20151226日 天気:晴れときどき曇り

 

『人生の広場』

 ホテルから歩いて夜のルーブル美術館へ向かう。あの有名なガラスのピラミッドがある広場。裏手から敷地へ入ると、バイオリンの音色が聞こえてきた。堂々とした石造りの建物と幾重にも重なったバイオリンの音が釣り合いすぎて、少し気味が悪い。
 アーチ型の門口からあちら側へ抜けることができるみたいだ。
 トンネルのような通路に足を踏み入れると、音が大きく響きだす。立ち止まり、演奏者を探す。バイオリンを持つ男のシルエットだけが見えた。暗くて顔は見えないが、細い体を揺らしながら演奏は続く。
 バイオリンの音色が体の奥に重たく響く。あまりに重厚で私の日常にはない音。今がどの時代なのかわからなくなる。ポップで軽い私の生きる場所。
 バイオリンの音色には私など、民衆など見えていないようだった。そんなものは踏みつぶしてしまえばいいとでも言うような、恐ろしささえ感じる重たく暗い音。
 パリの最初の夜。
 
人生の広場』の冒頭で、友人のトマスがぼくに尋ねる。「人生に曲がり角のような時があるときみは考えるか?」
 彼は順調に歩んできた人生の半ばに仕事から身を引き、半年ほど伯母の遺産でパリに滞在する。異邦人としてのパリは彼の人生にはカウントされない時間で、その間にひたすら人間を観察したという。人を疑って生きる金持ちの老女、三十年は連れ添ったと見える夫婦が言葉を交わさずに食事を終え満足する様子、二百年以上も前に行われた実験を再現しようと集まる学生たち。
 パリで暮らす人々を観察したトマスは再び彼の人生に戻っていく。
 
 パリに滞在した数日間は、ずっと浮遊しているようだった。旅行者というだけではなく、この街がそうさせるのだと思った。上から迫ってくるような大きな石の建物たち。瀟洒なアパルトマンには私が一生見ることのできないだろう華やかでおぞましい世界がある。想像すると静かに興奮した。
 シャンゼリゼ通りは煌めき、車のライトさえも綺麗だった。その通りに面した子供服店で働く知人を訪ねると、若いマダムが人形のように美しい顔をした子供を連れて買い物をしている。
 ハンカチ一枚買うのが精一杯の私と対照的に、若いマダムは両手いっぱいに紙袋を持っている。ハンカチには大袈裟すぎるラッピングをしている間、温かな紅茶を飲みながら店員と談笑した。何気ない、贅沢な時間。
 店を出ると、ひとりの男が近づいてきた。物乞いだった。凍傷なのか、指が何本もちぎれていた。男は残った指を強調するように私に向かって手を差し出す。
 これがパリなんだとショックを受けた。
 ここではくっきりとラインが引かれている。

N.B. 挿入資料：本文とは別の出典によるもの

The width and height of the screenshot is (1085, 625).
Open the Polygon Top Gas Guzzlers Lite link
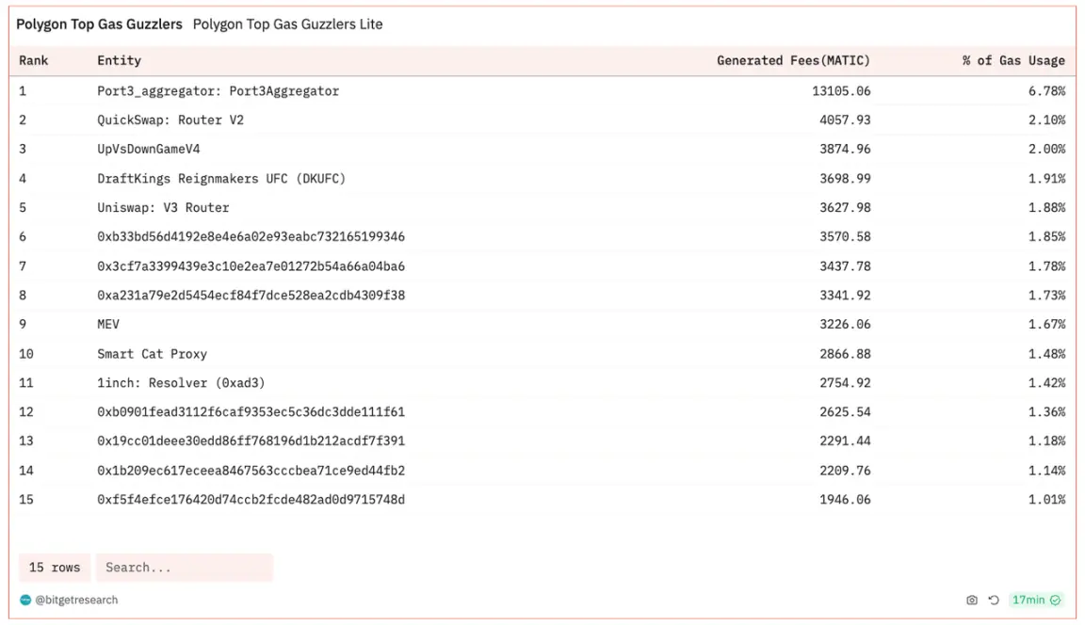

こちらがあなた、そっちはあなた、と。
 そのどこにも属さない私はやっぱり浮遊している。それはきっと、トマスの観察するだけの、人生にカウントされない時間に少し似ていた。
 
「わかった。パリがきみにとって人生の広場だったというのはわかった。それできみは広場からどの道を選んで歩き出したんだ?」
「そうだな。以前とあまり変わらなかったかもしれない。だが、大袈裟な言いかたをしてみれば、パリで人間というものの奥行きを知ったかとも思う。それ以前、新聞をやっていた頃までは私は思想を見て、言葉を見て、人間を見なかった。パリの半年は私の人生にとってカウントされない時間で、その間に私はひたすら他人を観察した。その分だけ人間を知るようになった。広場は充分役に立ったよ、私にとって」
———人生の広場』より
 
 人間を見る。すべての人々が思想や言葉ではなく、人間を見れたらどんなによいだろう。誰ひとり同じ人間なんていないと知れたら。
 そうできたら、自分でない人間を尊重して、許容して、憎しみから解放されることだってあるかもしれない。
 私とあなたが違うことは恐怖ではないし、当たり前だけど悪じゃない。
 すべての人々がトマスのように立ち止まり、人間の奥行きを知れたら、もっと自由になれるんだろう。もちろん、私も。
 
 美術館に通い、カフェへ出掛け、美しい町並みを飽きることなく歩いた。キラキラと輝くパリを思い出すとき、今でも心が華やぐ。
 でも、次の瞬間、物乞いの男の顔を必ず思い出すのだ。
 今なら、私は彼の目をまっすぐ見れるのに。
 話し掛けてきた彼に足がすくんだ自分を今でも恥ずかしく思う。

 
 
(宮里 綾羽)

 
人生の広場
池澤夏樹2007年 新潮社
 
配信申し込みはこちら
毎月第2/第4土曜日配信予定

【本日の栄町市場】

 年の瀬。いつもは眠っているように静かな栄町市場も人通りが増え、客の流れも早くなる。
 年末に近づくにつれ、肉屋、八百屋、魚屋、乾物屋には客が溢れる。
 いつもと変わらず、客の多くない(いや、少ない)小書店に座る私まで落ち着かない。
 そんなある日、G鮮魚店にマグロを買いに行った。新鮮で安い市場のマグロを買うと、スーパーのものはもう食べられない。
「夕方取りにくるね」と、G鮮魚店のおばあさんと約束して店番に戻る。小書店には冷蔵庫がないから、家に帰る直前まで鮮魚店で預かってもらうのだ。肉も豆腐も花もそれぞれの店で預かってもらう。
 夕方、マグロを取りにいくと、私の顔を見たおばあさんが言う。「明日買えー」
聞くと、私のマグロだということを忘れて他の客に売ってしまったらしい。年末で客も注文も多いのだから仕方がない。
 翌日、またマグロを買いに行った私。夕方まで預ける約束をして店を去る私におばあさんが大声で言った。「夕方ね。忘れんでよー!」
宮里綾羽
沖縄県那覇市生まれ。
多摩美術大学卒業。
2014年4月から宮里小書店の副店長となり、栄町市場に座る。
市場でたくましく生きる人たちにもまれながら、日々市場の住人として成長中。
ちなみに、宮里小書店の店員は店長と副店長。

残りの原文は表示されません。